El presunto asesino también está acusado de tráfico de drogas

Como el rayo en la poética de Miguel Hernández, la violencia tampoco cesa entre iguales. Sobre todo entre iguales que se juraron amor en cierto día más o menos lejano. La violencia de género de nuevo vuelve a las andadas. Y es que un hombre de 40 años ha sido detenido y ha entrado a la prisión provisional por haber matado presuntamente su pareja, Alexia Carralero, de 38 y nacionalidad española.

Es evidente: se trataría de un nuevo caso de violencia de género, el cuarto en Madrid. Ahora se ha dado a conocer los datos del suceso. Los hechos sucedieron el sábado día 2, en torno a las ocho menos cuarto de la tarde noche, en el número 17 de la calle de la Caliza del distrito de Vicálvaro, en la capital madrileña. La localización es exacta.

Cabe apuntar que asimismo que el hombre también está acusado de un delito de tráfico de drogas. Los servicios de Emergencias recibieron una llamada avisando de la muerte de la mujer. Todo ocurrió de manera tan confusa como precipitada. Los indicios apuntaban a lo peor. Una ambulancia del Summa-112 se desplazó hasta el lugar de los hechos, y los sanitarios pudieron corroborar esta información. La muerte era una realidad.

Acto seguido varias patrullas de la Policía Nacional se trasladaron también hasta el domicilio, y descubrieron que, aparte del cadáver, había bellotas de hachís y una plantación de marihuana. Por este motivo, el hombre fue detenido por los dos delitos. No había escapatoria. No había pretexto. No había excusa válida.

¿Muerte violenta?
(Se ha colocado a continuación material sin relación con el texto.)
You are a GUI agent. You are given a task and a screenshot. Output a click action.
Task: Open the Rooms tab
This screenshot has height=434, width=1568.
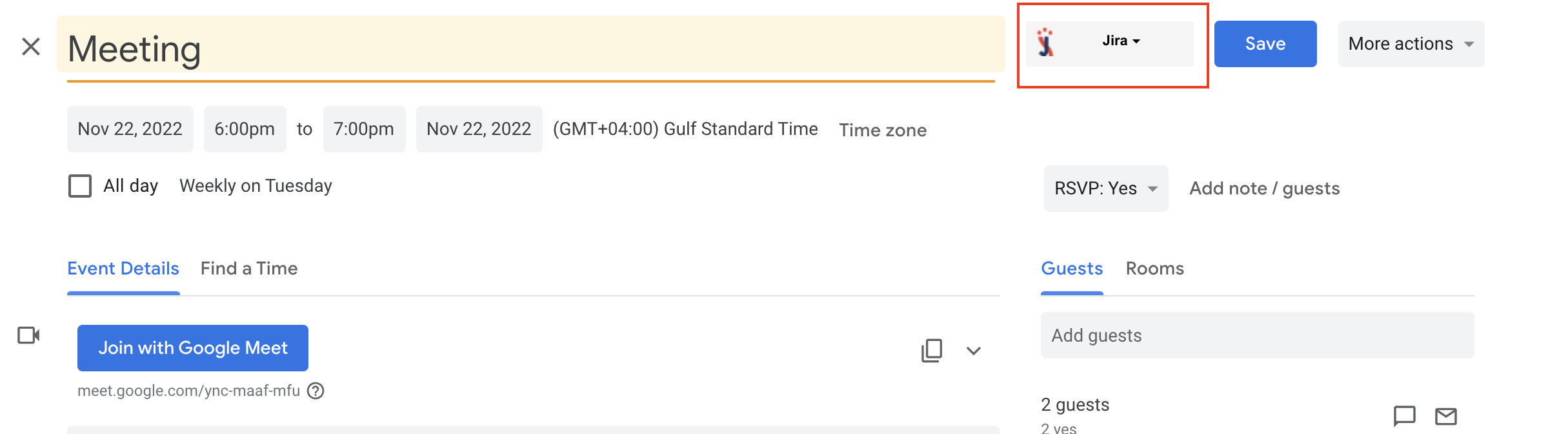[x=1154, y=268]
El primer informe descartó que se tratara de una muerte violenta por traumatismos o lesiones -algo que pudiera sorprender a las primeras de cambio-, pero unas nuevas pruebas realizadas y otras pendientes, como el informe toxicológico, no descartaban que pueda tratarse de un homicidio.
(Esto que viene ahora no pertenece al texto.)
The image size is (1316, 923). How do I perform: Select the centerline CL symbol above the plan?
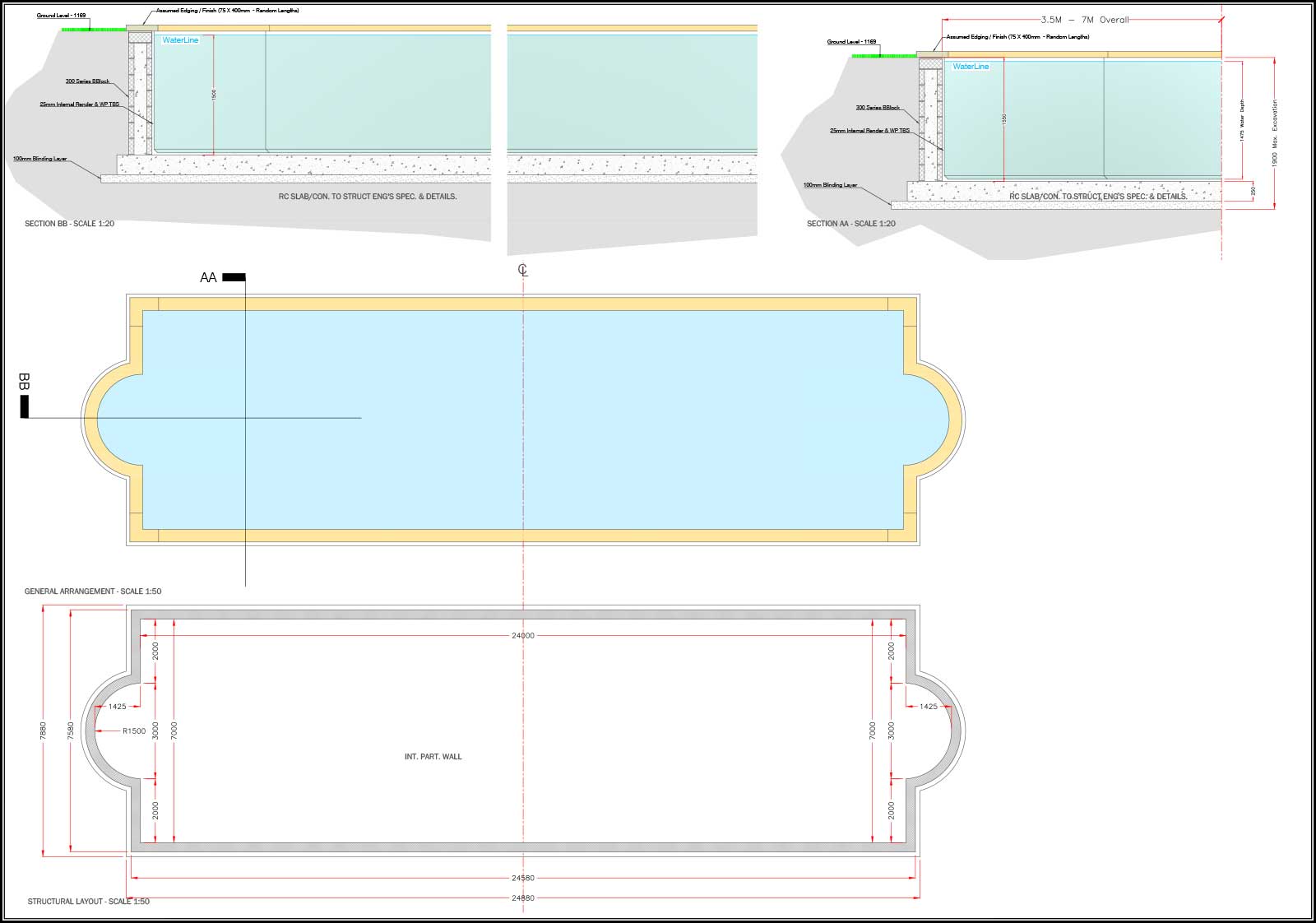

Ahora, la Delegación del Gobierno para la Violencia de Género ha confirmado que la autopsia del cadáver de la víctima no excluye signos de violencia, aunque el forense no ha detectado síntomas de muerte violenta. Una muerte terrible.

Desde la Administración corroboran que sin duda se trata de un nuevo caso de violencia de género, aunque todavía están a la espera del análisis toxicológico para determinar si ha muerto intoxicada o por otras causas. ¿Qué relación existía entre el agresor y la víctima? La víctima mantenía una relación con su presunto agresor desde hacía poco tiempo…

Según han descrito algunas fuentes, el hombre es aficionado al culturismo y tiene abundantes tatuajes. A mayor abundamiento, algunos vecinos han asegurado que en otra ocasión también causó problemas: «En verano vino la policía a casa por otra pelea con una mujer».

Después de detenerlo el sospechoso fue trasladado en un primer momento a comisaría para tomarle declaración. A continuación pasó a disposición del juzgado de guardia, que decidió derivar el caso a un Juzgado de Violencia contra la Mujer. La violencia de género continúa en su espiral de despropósitos.